#### What you should do
What lines below include the string "Empty"? Pick them out and copy them.

Collected data entries:
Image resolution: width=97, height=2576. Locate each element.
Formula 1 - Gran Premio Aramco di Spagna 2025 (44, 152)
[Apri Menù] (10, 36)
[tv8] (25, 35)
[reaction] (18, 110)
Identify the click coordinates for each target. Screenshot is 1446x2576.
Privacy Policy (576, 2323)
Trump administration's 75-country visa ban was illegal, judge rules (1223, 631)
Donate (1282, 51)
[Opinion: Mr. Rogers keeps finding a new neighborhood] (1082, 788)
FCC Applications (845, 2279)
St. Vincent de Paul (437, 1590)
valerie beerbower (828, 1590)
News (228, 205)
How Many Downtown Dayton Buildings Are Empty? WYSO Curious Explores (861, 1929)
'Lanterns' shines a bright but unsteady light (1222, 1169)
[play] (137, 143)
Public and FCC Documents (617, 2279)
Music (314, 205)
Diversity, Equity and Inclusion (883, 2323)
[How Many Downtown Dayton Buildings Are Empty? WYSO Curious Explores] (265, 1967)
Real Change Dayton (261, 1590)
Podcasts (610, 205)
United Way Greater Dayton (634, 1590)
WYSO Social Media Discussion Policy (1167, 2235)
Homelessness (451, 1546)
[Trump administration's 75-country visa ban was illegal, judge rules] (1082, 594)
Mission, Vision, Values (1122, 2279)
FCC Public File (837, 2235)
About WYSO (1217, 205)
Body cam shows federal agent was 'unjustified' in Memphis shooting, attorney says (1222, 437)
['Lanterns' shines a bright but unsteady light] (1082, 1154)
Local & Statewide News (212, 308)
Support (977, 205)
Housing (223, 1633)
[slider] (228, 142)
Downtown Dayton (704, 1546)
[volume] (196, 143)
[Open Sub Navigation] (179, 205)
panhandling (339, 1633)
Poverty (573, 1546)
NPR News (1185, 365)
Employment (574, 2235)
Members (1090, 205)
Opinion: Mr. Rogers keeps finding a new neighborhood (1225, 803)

#### Answer
How Many Downtown Dayton Buildings Are Empty? WYSO Curious Explores (861, 1929)
[How Many Downtown Dayton Buildings Are Empty? WYSO Curious Explores] (265, 1967)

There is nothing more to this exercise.